Exercise instructions
Wherever a line in the records contains the word "Canada", return that line.

Segment Start: Record extracts

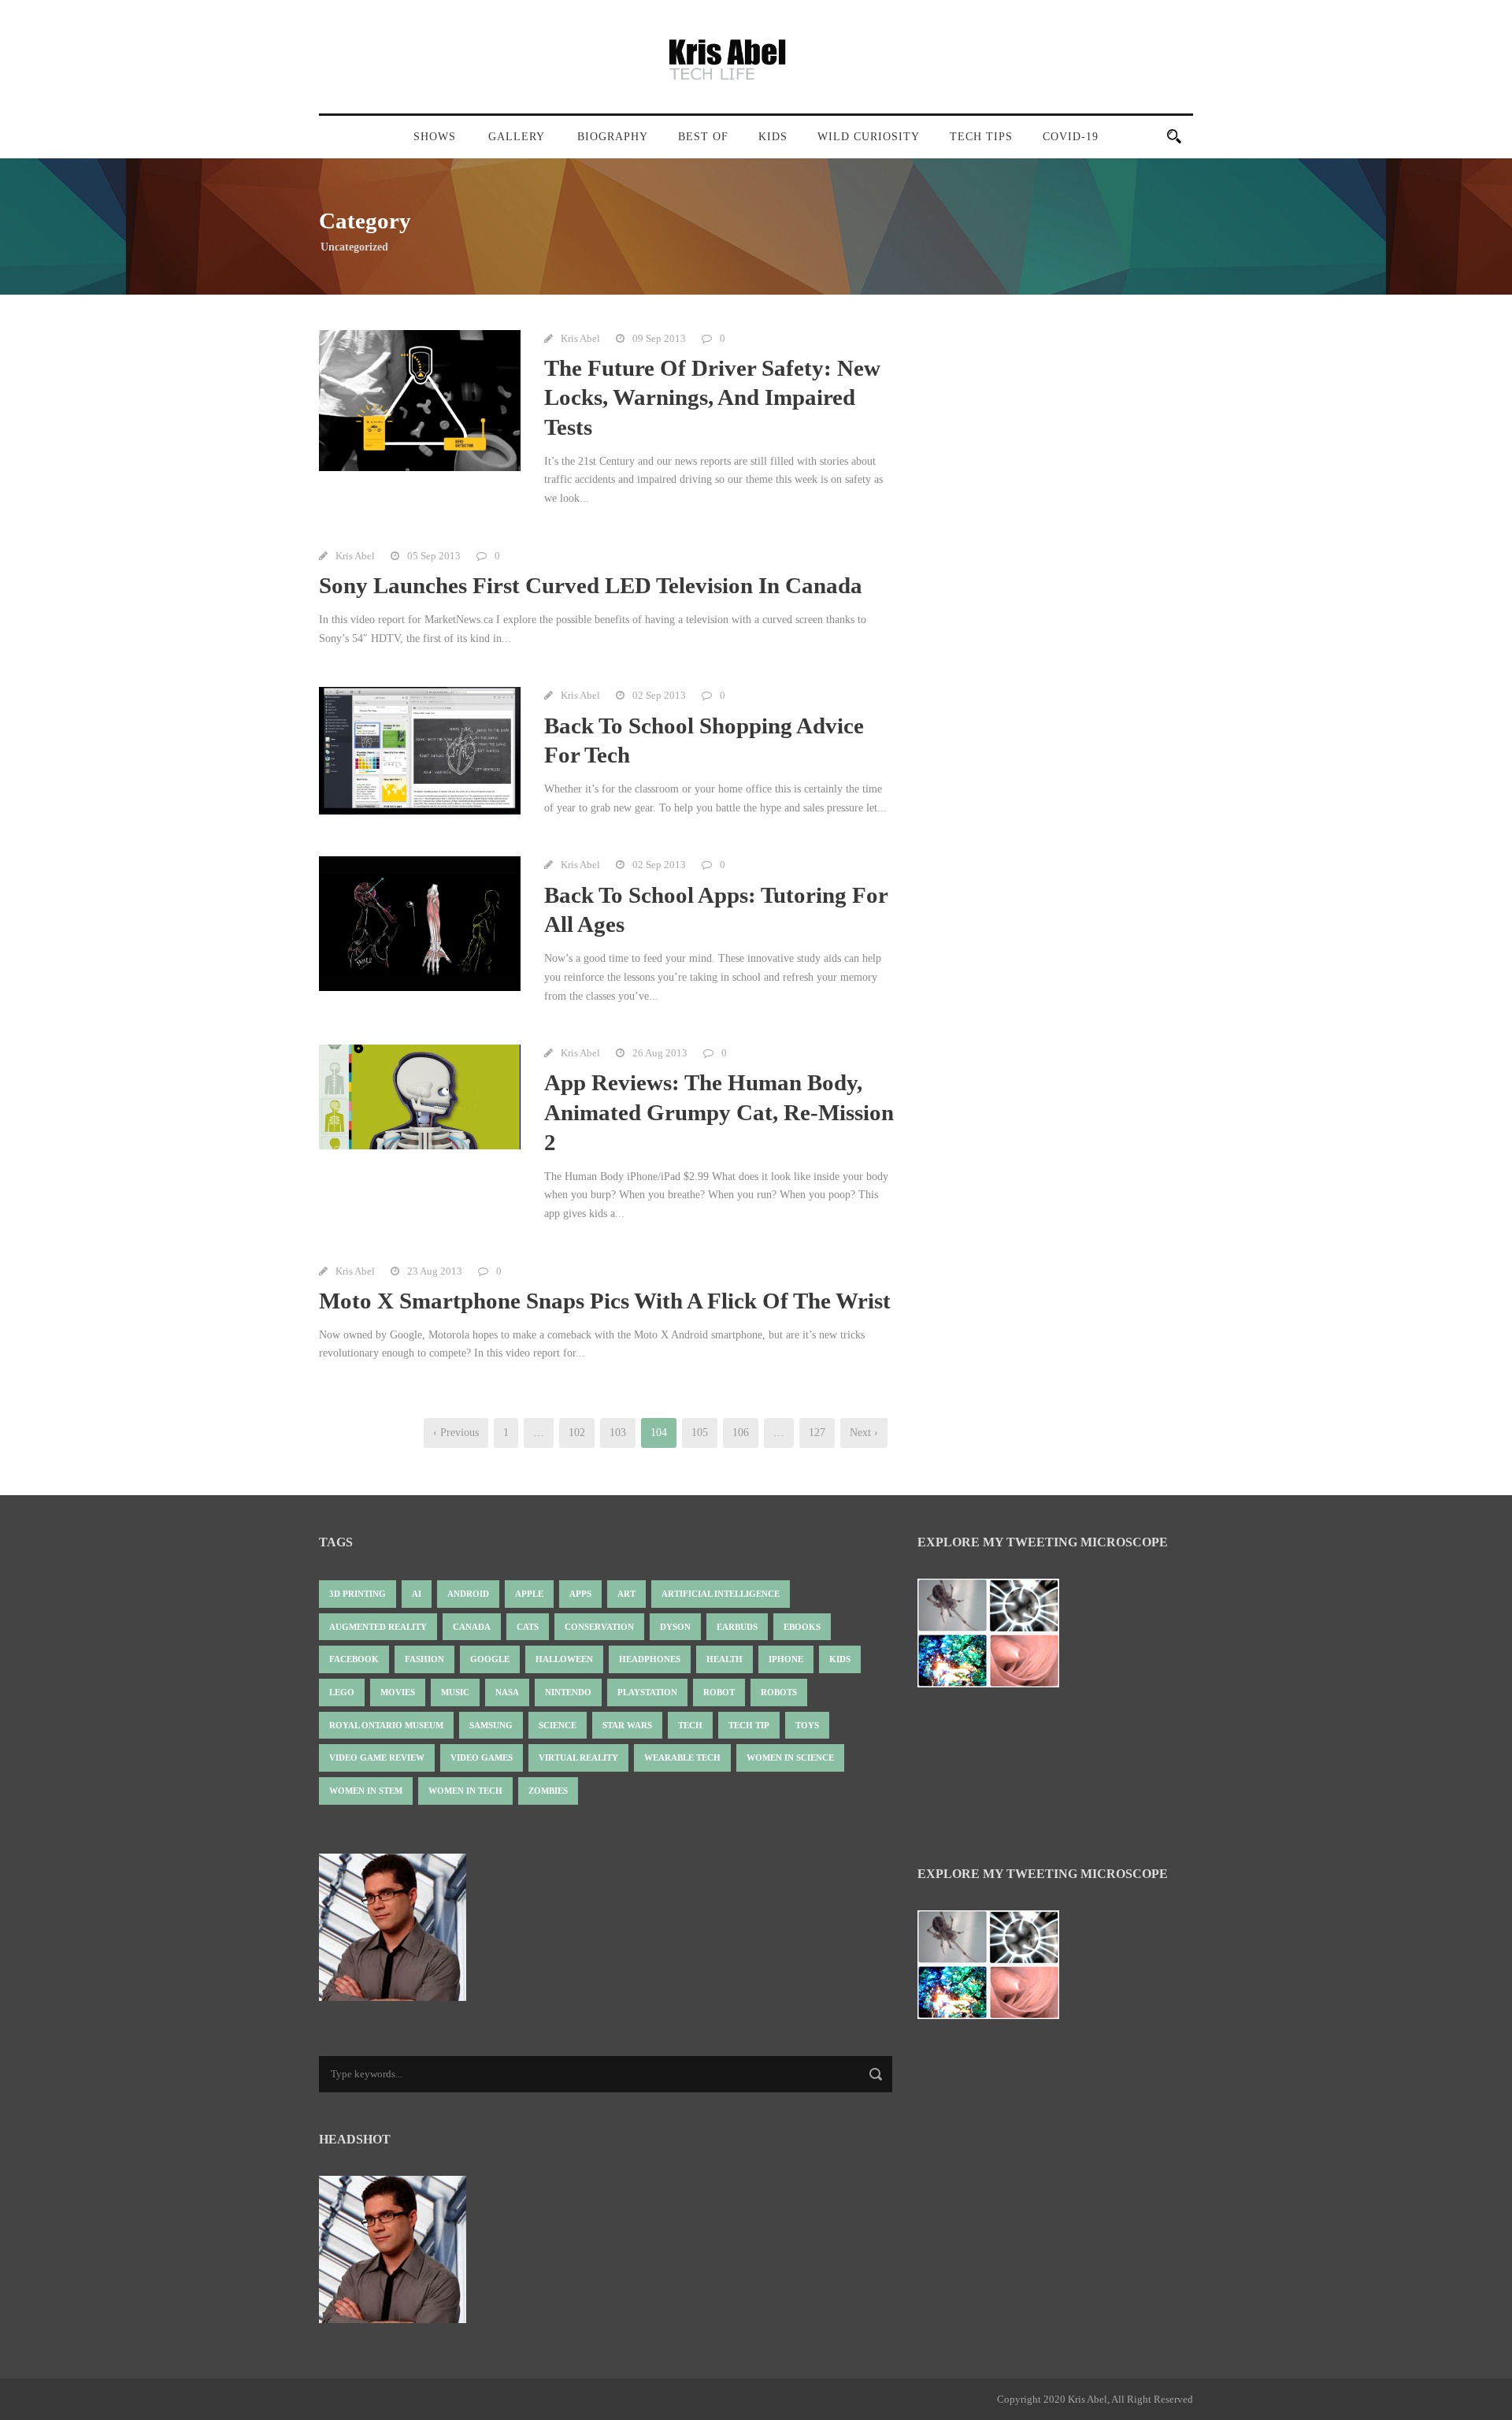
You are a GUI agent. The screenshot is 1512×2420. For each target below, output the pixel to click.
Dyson (675, 1626)
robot (719, 1692)
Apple (529, 1593)
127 (817, 1432)
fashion (424, 1659)
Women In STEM (365, 1790)
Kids (773, 137)
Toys (807, 1725)
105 (699, 1432)
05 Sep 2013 (434, 556)
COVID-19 (1071, 137)
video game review (376, 1757)
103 (618, 1432)
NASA (507, 1692)
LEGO (341, 1692)
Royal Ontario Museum (386, 1725)
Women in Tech (465, 1790)
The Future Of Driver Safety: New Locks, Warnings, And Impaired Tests (712, 397)
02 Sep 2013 (659, 695)
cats (528, 1626)
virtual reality (578, 1757)
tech (690, 1725)
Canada (472, 1626)
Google (490, 1659)
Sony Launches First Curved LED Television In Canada (590, 585)
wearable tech (682, 1757)
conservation (599, 1626)
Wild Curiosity (868, 137)
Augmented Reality (378, 1626)
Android (468, 1593)
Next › (864, 1432)
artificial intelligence (721, 1593)
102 (577, 1432)
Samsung (491, 1725)
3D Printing (357, 1593)
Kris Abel (580, 338)
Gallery (516, 137)
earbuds (737, 1626)
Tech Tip (748, 1725)
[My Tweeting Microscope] (996, 1637)
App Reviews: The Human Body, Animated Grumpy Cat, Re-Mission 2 (719, 1112)
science (557, 1725)
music (455, 1692)
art (626, 1593)
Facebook (354, 1659)
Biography (612, 137)
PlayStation (647, 1692)
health (724, 1659)
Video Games (481, 1757)
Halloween (564, 1659)
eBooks (802, 1626)
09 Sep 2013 (659, 338)
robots (779, 1692)
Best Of (703, 137)
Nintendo (568, 1692)
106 (740, 1432)
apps (580, 1593)
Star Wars (627, 1725)
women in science (790, 1757)
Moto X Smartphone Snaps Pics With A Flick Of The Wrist (605, 1300)
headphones (649, 1659)
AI (416, 1593)
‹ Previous (456, 1432)
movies (397, 1692)
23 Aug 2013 (434, 1271)
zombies (548, 1790)
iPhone (786, 1659)
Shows (434, 137)
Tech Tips (981, 137)
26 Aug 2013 (659, 1053)
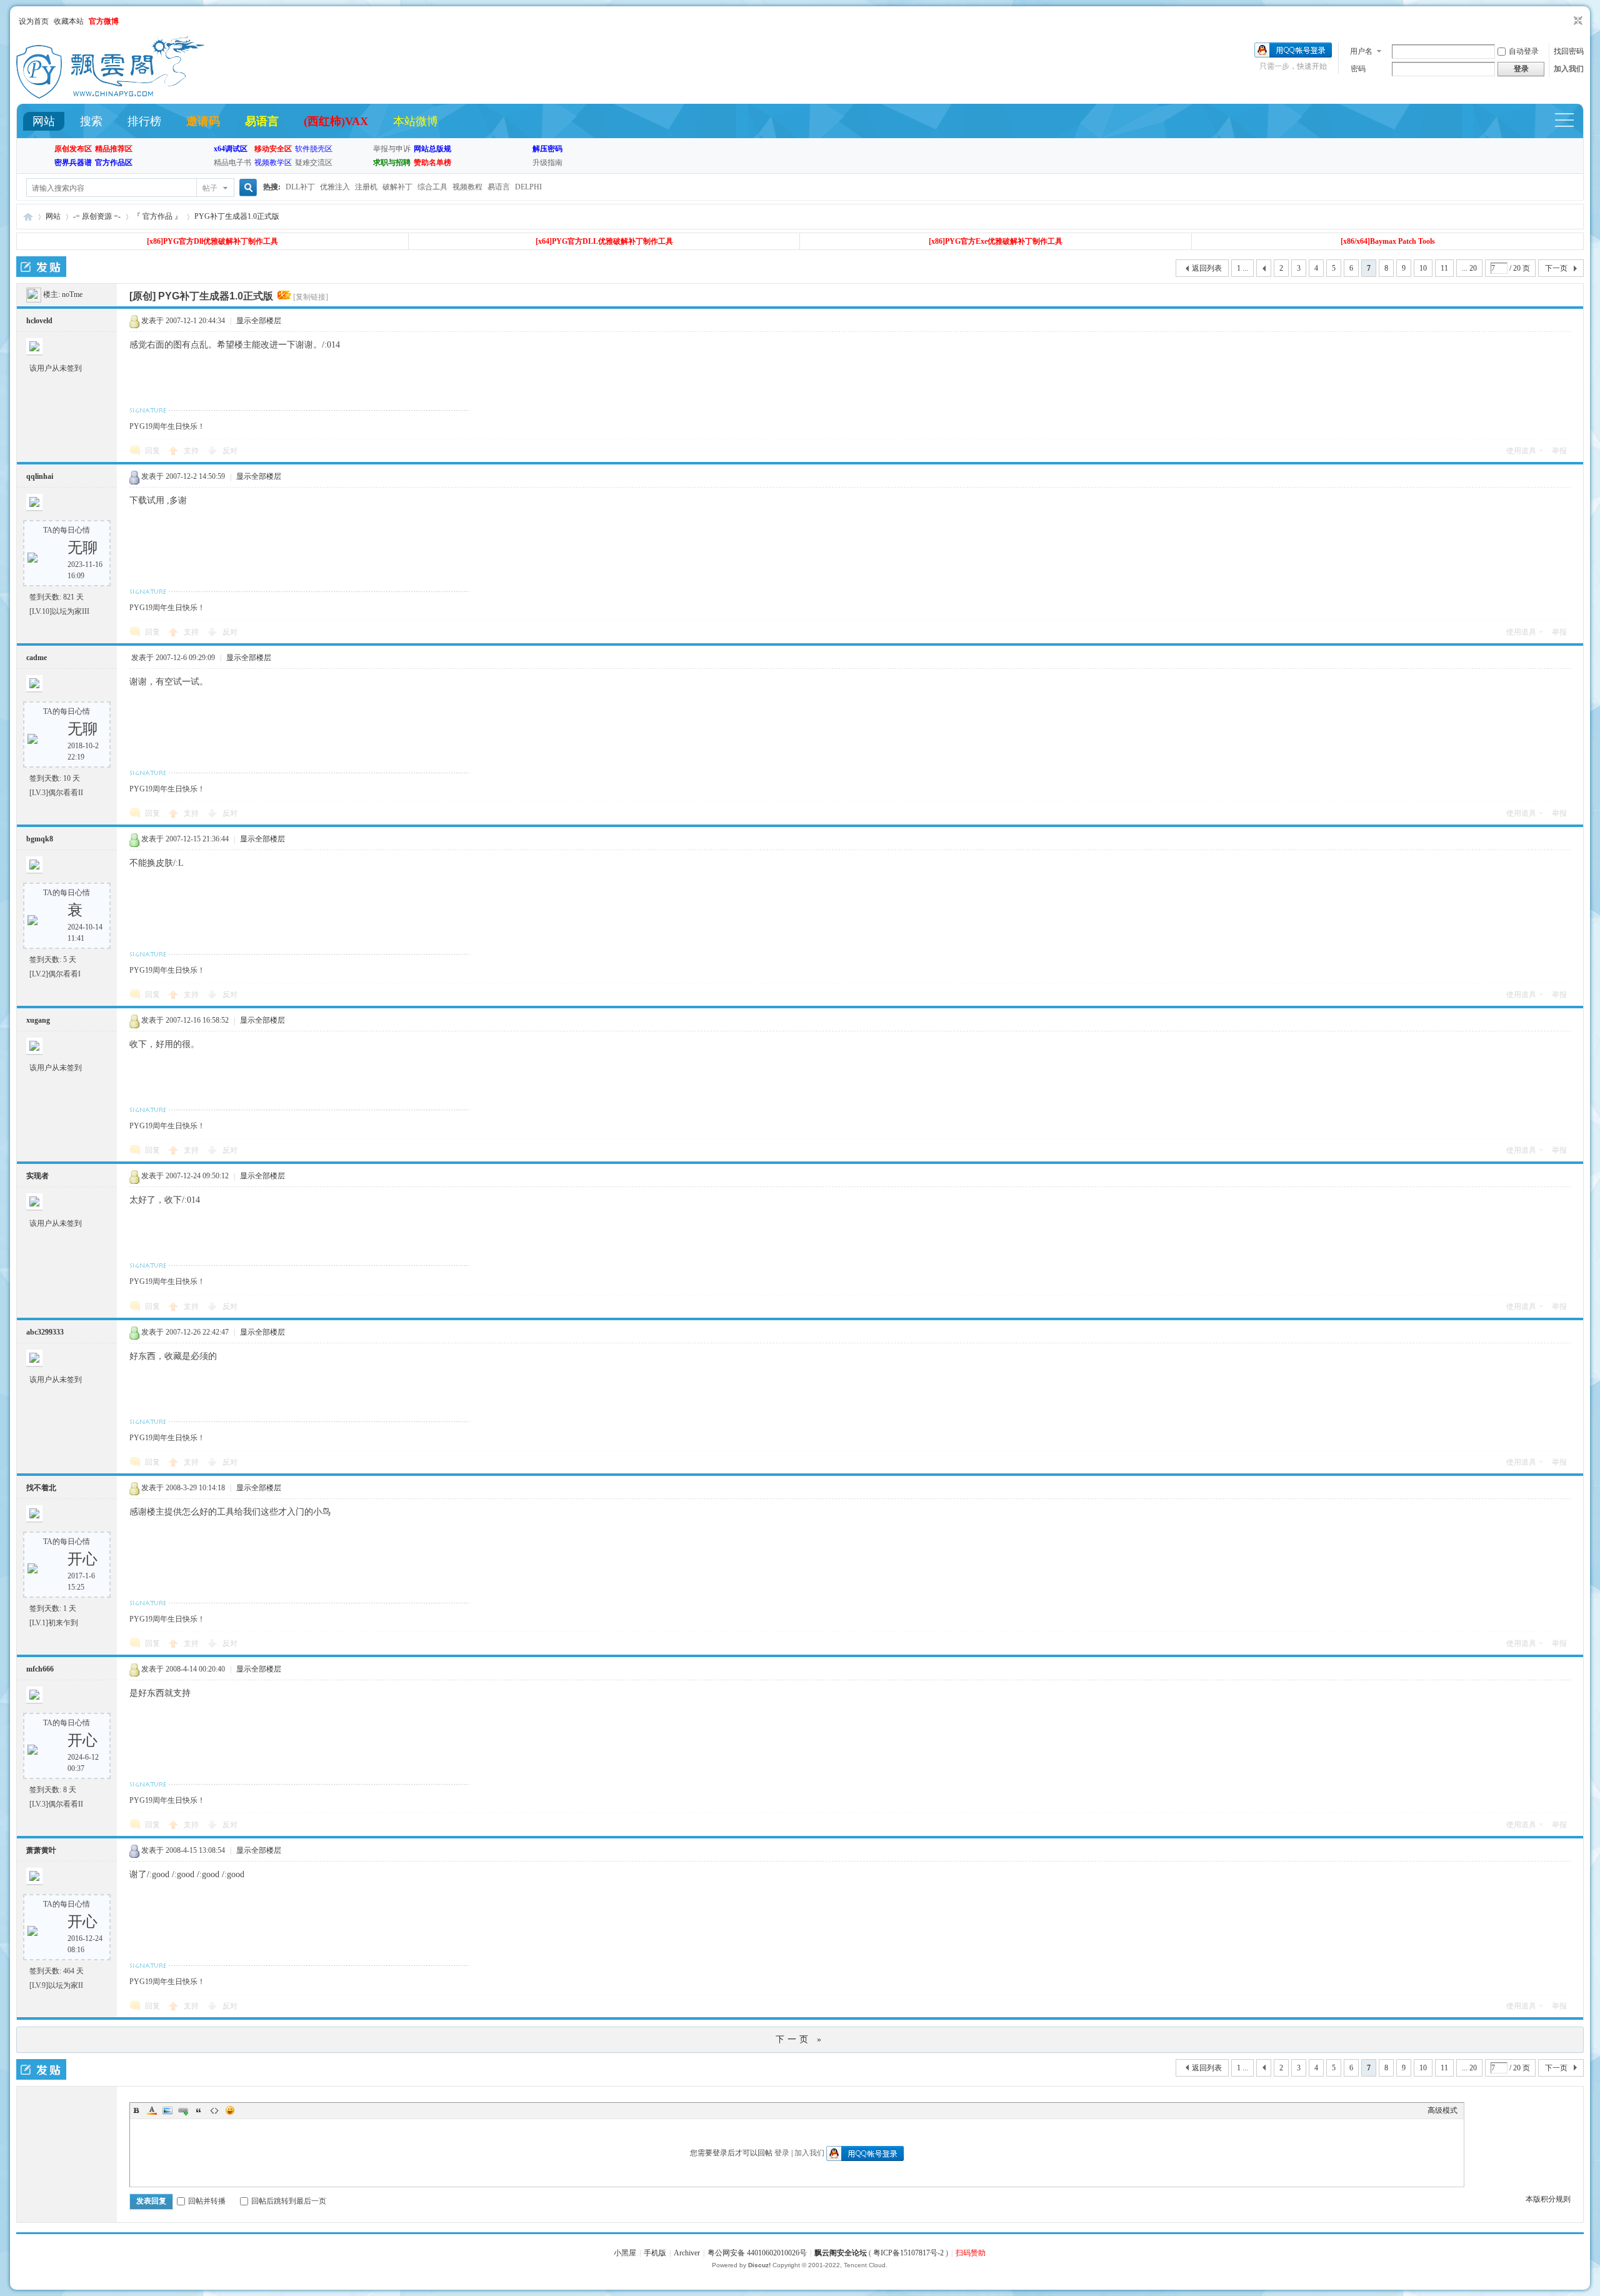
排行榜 (144, 121)
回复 (152, 450)
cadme (36, 657)
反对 (230, 450)
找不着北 (41, 1487)
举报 (1559, 450)
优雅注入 (335, 187)
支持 (192, 450)
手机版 (655, 2252)
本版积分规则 (1548, 2199)
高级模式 (1443, 2110)
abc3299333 (45, 1332)
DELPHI (528, 187)
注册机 (366, 187)
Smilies (230, 2110)
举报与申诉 (392, 148)
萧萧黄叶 (41, 1850)
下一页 (1556, 268)
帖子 (210, 188)
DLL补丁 (300, 187)
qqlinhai (39, 476)
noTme (72, 294)
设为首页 (34, 21)
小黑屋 (625, 2252)
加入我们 (1569, 68)
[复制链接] (310, 297)
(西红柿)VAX (336, 121)
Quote (198, 2110)
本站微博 (415, 121)
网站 (43, 121)
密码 (1358, 68)
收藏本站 (69, 21)
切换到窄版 (1576, 21)
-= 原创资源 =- (97, 216)
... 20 (1469, 268)
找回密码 (1569, 51)
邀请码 (203, 121)
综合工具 (433, 187)
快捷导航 (1570, 121)
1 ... (1242, 268)
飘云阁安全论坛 (840, 2252)
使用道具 (1521, 450)
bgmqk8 (39, 839)
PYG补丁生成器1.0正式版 (236, 216)
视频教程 (467, 187)
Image (167, 2110)
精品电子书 (232, 162)
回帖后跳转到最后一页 (288, 2201)
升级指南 (547, 162)
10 (1423, 268)
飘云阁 (28, 217)
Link (183, 2110)
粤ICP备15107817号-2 (908, 2252)
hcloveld (39, 320)
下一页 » (800, 2039)
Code (214, 2110)
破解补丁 (397, 187)
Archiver (687, 2252)
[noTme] (33, 294)
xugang (38, 1020)
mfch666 (40, 1669)
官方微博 (104, 21)
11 (1444, 268)
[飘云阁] (110, 96)
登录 (781, 2152)
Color (152, 2110)
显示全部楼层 (258, 320)
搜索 (91, 121)
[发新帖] (41, 266)
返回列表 (1207, 268)
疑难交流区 (313, 162)
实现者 (37, 1175)
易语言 (262, 121)
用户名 (1361, 51)
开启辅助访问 (1566, 21)
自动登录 (1524, 51)
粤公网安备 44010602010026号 (757, 2252)
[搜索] (246, 188)
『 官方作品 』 (157, 216)
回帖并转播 (207, 2201)
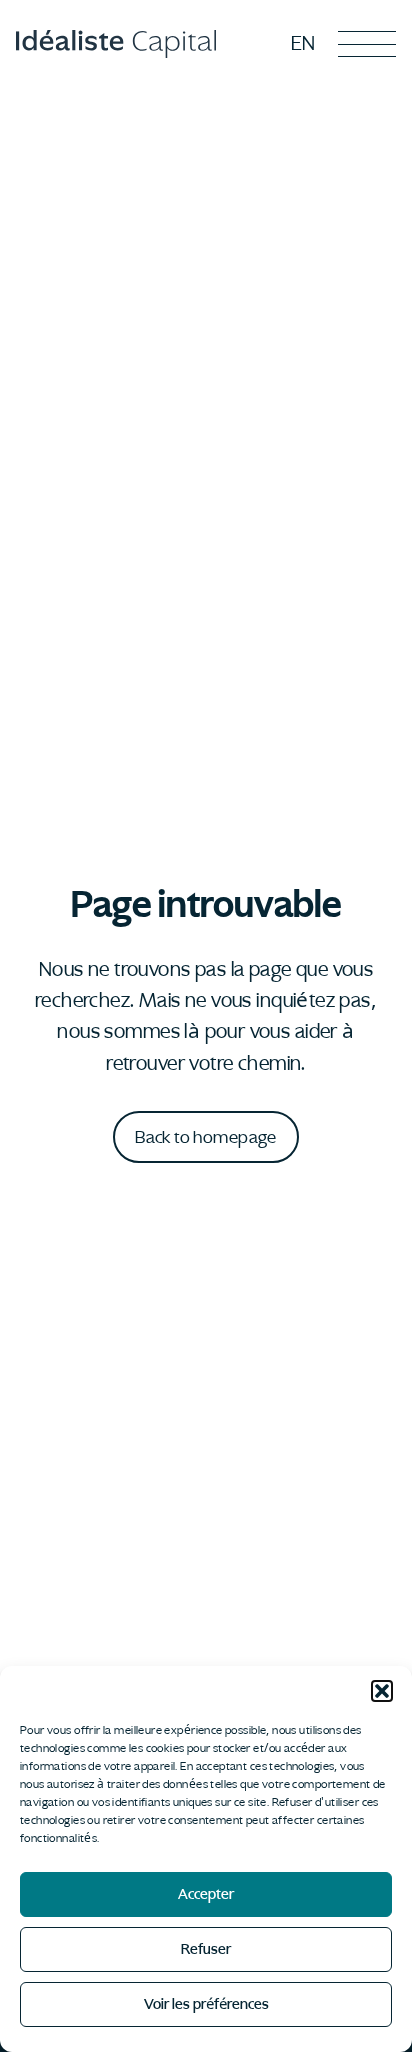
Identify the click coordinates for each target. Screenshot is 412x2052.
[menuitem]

Segment End: Record extracts

Solution to the exercise
Canada (472, 1626)
Sony Launches First Curved LED Television In Canada (590, 585)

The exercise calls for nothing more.